Task 1
Copy the records from their first line through the line containing "coord(12,288)", inclusive, reproducing each line without alteration.
Task 2
Continue the comments on early computer art, beginning directly after their final sentence.

Text section

--- Start ---

I'm disappointed not to see anything by Lloyd Sumner here. He's notable for taking off on a Schwinn(?) in 1971 to bicycle around the world, with something like $100 in his pocket. Whenever he ran out of money he'd bike to whatever local university was available and offer to lecture on computer art for a small stipend to keep him going. His book about the trip, The Long Ride, was a joy to read. Here's a link to some of his art: http://dada.compart-bremen.de/item/agent/220


For anyone interested in this exact topic, I recommend Hannah Higgins and Douglas Kahn's anthology "Mainframe Experimentalism Early Computing and the Foundations of the Digital Arts". It delves deeply into pre-70s computer art and includes texts from the era.

https://www.ucpress.edu/book/9780520268388/mainframe-experim...


This is so cool. I'm wondering, is it because I was born in the 80s, or was the initial computer era more magical than now? It was all new but at the same time you could understand it. I could open my 286 and invert some fusibles until it was in a flashing loop at boot, or change my dad's autoexec.bat with random values and stop his (powerful) 486 from booting. Then it was all fixed when we brought it to his techy friend, who would give me the "what did you do this time?" look and then laugh.

PS: look at Amy's Art section of the blog, it's awesome!

--- End ---

Task input
--- Start ---

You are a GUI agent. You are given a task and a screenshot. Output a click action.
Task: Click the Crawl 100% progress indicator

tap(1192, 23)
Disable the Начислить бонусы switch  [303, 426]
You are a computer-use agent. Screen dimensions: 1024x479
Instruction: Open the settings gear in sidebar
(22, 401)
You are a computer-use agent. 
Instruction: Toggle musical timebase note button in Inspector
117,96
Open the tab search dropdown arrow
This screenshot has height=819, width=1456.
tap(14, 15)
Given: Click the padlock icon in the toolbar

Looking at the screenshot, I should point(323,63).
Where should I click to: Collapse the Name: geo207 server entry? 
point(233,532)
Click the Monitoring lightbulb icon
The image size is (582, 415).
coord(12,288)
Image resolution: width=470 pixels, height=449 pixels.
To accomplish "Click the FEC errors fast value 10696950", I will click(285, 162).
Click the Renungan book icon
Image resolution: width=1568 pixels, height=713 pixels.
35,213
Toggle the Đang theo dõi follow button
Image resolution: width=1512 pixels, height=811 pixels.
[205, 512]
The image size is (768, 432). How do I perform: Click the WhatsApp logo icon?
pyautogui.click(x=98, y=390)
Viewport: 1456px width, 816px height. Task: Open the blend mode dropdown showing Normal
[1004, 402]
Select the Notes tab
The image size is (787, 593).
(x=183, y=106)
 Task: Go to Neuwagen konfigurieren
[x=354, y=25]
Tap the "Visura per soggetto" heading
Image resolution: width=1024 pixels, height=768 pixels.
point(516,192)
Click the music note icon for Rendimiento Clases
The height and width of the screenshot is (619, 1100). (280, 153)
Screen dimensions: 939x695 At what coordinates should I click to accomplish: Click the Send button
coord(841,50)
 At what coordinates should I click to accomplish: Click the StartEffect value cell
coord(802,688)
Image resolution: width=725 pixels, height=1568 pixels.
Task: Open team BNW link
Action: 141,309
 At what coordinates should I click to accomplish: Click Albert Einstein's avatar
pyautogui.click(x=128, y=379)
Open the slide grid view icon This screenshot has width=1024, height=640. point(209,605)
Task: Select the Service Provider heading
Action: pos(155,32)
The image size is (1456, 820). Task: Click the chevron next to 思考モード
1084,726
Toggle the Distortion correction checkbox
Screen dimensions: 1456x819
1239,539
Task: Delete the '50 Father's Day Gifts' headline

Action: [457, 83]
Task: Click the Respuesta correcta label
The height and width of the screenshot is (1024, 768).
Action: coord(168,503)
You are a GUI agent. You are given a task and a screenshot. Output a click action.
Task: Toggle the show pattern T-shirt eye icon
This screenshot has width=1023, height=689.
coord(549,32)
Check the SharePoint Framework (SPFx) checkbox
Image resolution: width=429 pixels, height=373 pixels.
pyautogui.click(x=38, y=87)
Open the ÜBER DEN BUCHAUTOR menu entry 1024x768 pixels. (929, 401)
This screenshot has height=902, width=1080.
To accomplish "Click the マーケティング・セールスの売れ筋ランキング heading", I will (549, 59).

--- End ---

Answer 1
You are a GUI agent. You are given a task and a screenshot. Output a click action.
Task: Click the Crawl 100% progress indicator

tap(1192, 23)
Disable the Начислить бонусы switch  [303, 426]
You are a computer-use agent. Screen dimensions: 1024x479
Instruction: Open the settings gear in sidebar
(22, 401)
You are a computer-use agent. 
Instruction: Toggle musical timebase note button in Inspector
117,96
Open the tab search dropdown arrow
This screenshot has height=819, width=1456.
tap(14, 15)
Given: Click the padlock icon in the toolbar

Looking at the screenshot, I should point(323,63).
Where should I click to: Collapse the Name: geo207 server entry? 
point(233,532)
Click the Monitoring lightbulb icon
The image size is (582, 415).
coord(12,288)

Answer 2
You might like this trick I used on a colleague.

We were supposed to break the computer (Win XP) in a fixable way then pass it down and the next person was asking for it so I did two simple things:

1. Stop the explorer process from running on boot. For those who don’t know, this mean that when the computer was done starting there was just the background and the mouse cursor. No login screen, no windows, no right-click menu. Nothing.

2. Replace the taskmgr.exe file with notepad.exe. This meant that when you were at the blank screen and pressed ctrl-alt-del it brought up notepad.

Nothing else did anything.

A viable solution would be to use Notepad, go to File > Open, navigate to explorer.exe (it was still in it’s default location), right-click it and select Open. But it meant you had to know that the open dialog was itself a fully functioning explorer window.


Haha that's funny! Good old times when you could do whatever in the system directory.

A highschool prank was to link a .bat file that would reboot the system into the autoexec folder of the Windows menu. Then look at teachers not understanding why the computer kept rebooting. Keeping shift pressed would allow you to skip autoexec.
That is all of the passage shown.